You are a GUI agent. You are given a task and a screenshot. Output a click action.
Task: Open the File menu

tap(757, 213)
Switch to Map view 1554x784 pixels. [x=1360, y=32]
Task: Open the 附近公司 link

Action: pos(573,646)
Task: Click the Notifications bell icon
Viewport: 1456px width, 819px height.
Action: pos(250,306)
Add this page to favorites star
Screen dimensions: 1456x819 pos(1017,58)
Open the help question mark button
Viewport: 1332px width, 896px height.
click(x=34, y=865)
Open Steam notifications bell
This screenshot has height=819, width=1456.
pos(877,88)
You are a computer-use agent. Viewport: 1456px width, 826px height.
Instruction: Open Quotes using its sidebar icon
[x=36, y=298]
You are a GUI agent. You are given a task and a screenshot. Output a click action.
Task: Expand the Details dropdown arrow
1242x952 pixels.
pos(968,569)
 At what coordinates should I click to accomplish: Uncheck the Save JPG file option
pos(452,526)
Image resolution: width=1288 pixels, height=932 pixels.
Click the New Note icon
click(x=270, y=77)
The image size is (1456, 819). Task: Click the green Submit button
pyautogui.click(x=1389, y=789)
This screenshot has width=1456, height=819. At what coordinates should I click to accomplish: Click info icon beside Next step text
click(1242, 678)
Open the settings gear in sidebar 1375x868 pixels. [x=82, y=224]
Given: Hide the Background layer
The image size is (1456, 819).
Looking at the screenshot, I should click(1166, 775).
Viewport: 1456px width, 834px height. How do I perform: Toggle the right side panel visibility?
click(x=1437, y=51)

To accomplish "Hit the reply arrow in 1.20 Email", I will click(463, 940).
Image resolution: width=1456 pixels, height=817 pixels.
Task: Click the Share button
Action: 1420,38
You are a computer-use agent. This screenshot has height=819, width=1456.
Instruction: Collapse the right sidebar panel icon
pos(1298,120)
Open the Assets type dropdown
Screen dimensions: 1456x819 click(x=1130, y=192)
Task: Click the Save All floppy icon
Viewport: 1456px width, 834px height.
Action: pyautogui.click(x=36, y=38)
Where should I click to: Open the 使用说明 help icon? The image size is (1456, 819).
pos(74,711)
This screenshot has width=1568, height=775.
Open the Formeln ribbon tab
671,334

——————————

■ **About this exercise**
Taking the entries above, restate exactly those lines that fall between the line with "Switch to Map" and the line with "Open Steam notifications bell", keeping both of those lines too.

■ **Exercise output**
Switch to Map view 1554x784 pixels. [x=1360, y=32]
Task: Open the 附近公司 link

Action: pos(573,646)
Task: Click the Notifications bell icon
Viewport: 1456px width, 819px height.
Action: pos(250,306)
Add this page to favorites star
Screen dimensions: 1456x819 pos(1017,58)
Open the help question mark button
Viewport: 1332px width, 896px height.
click(x=34, y=865)
Open Steam notifications bell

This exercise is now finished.